The administration has already lost a judgment in the case, with a federal judge in Massachusetts ruling in December that the administration is unlawfully denying bond hearings to potentially thousands of ICE detainees in New England. The judge blocked the government from continuing to do so.

But the Trump administration claims that ruling is erroneous, arguing to the First Circuit that it has a legal requirement to detain any immigrant "seeking admission" into the country.

It ran into a familiar issue, however: the Laken Riley Act, a controversial 2025 law that greenlights the immigration arrests of noncitizens who are so much as accused of certain crimes. While the law drastically broadens ICE's ability to detain, it also has prompted judges to question how the government can simultaneously claim it has the right to detain any immigrant, regardless of whether they'd been accused of a crime.

"The Laken Riley Act passage concerns me somewhat," U.S. Circuit Judge Lara Montecalvo, a Joe Biden appointee, said. "If [federal law] already subjects applicants for admission to mandatory detention, as you suggest it does, why would Congress then have passed a separate provision just last year subjecting only a pretty narrow set of people who are present in the country without admission to mandatory detention?"

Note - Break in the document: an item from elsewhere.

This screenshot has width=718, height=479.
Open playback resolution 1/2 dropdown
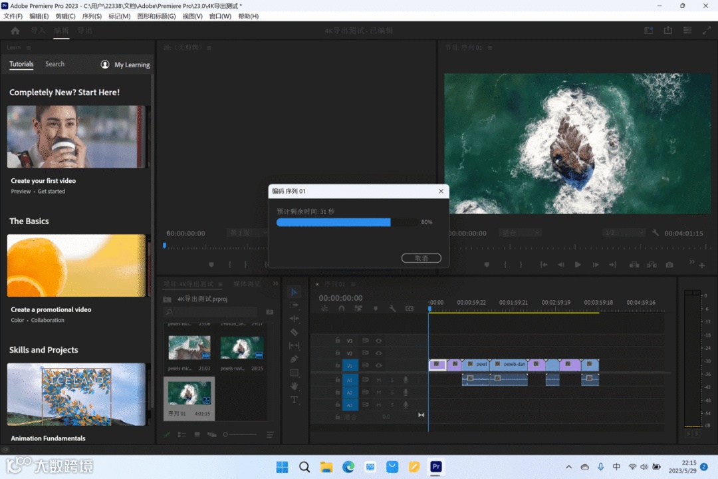pyautogui.click(x=624, y=233)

Federal judges around the country have posed the same question, like U.S. District Judge Lewis Liman, a Donald Trump appointee in the Southern District of New York, who raised the issue in November when freeing a 20-year-old Peruvian asylum-seeker.

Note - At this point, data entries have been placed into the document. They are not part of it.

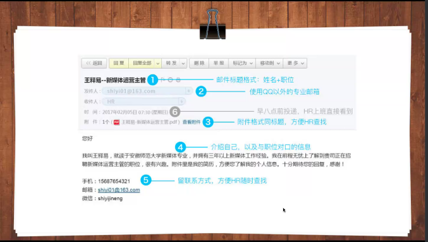Click the blue number 1 circle marker
The width and height of the screenshot is (428, 242).
click(x=152, y=80)

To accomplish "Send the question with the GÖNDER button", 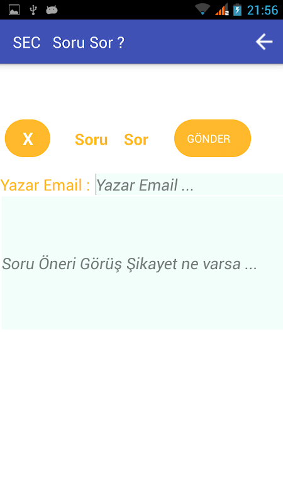I will pos(213,138).
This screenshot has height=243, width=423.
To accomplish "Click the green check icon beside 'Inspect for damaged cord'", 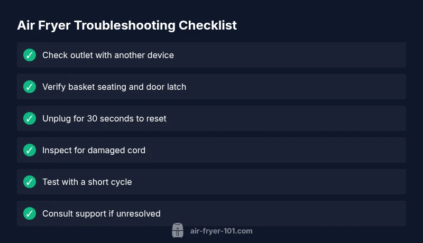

Government lawyer John Bailey argued Monday that the Laken Riley Act was passed "against the backdrop" of executive inaction on its right for broad arrests and a denial of bond hearings for ICE detainees. But when pressed by Montecalvo, he couldn't provide any legislative history to suggest the executive branch indeed has that right.

It's largely a semantic argument. The government argues anyone without express approval to reside in the United States is "seeking admission" in the country and thus eligible for mandatory detention — without a bond hearing — under federal immigration law.

But the class action plaintiffs, backed by the American Civil Liberties Union, say that flies in the face of decades of precedent.

"They cannot 'seek admission' under this statute because they are already present in the United States," ACLU lawyer Adriana Lafaille said of the class members, who were all arrested while already inside the country, not at the border.

Federal immigration law stipulates that if an immigration officer determines that "an alien seeking admission is not clearly and beyond a doubt entitled to be admitted," then they shall be detained.

U.S. Circuit Judge Sandra Lynch was skeptical of Congress' use of the term "seeking admission" in that context.

"If they wanted mandatory detention for every applicant for admission, it would be very easy just not to use the phrase at all," the Bill Clinton appointee noted.

The case's lead plaintiff is a man named Jose Arnulfo Guerrero Orellana, who had been living in the United States for over a decade until he was detained by ICE in 2025 and denied a bond hearing. His lawsuit now covers thousands of other similarly situated detainees across New England.

Monday's three-judge panel, which in addition to Montecalvo and Lynch included Trump-appointed U.S. Circuit Judge Joshua Dunlap, didn't issue a ruling following the oral arguments.

Just last week, their colleagues in the Second Circuit ruled against the government's mass immigration detention campaign, finding that depriving detainees of a chance to seek bond raised "serious constitutional questions." But the more conservative Fifth and Eighth Circuits have previously upheld the operation, likely teeing up a significant Supreme Court battle in the near future.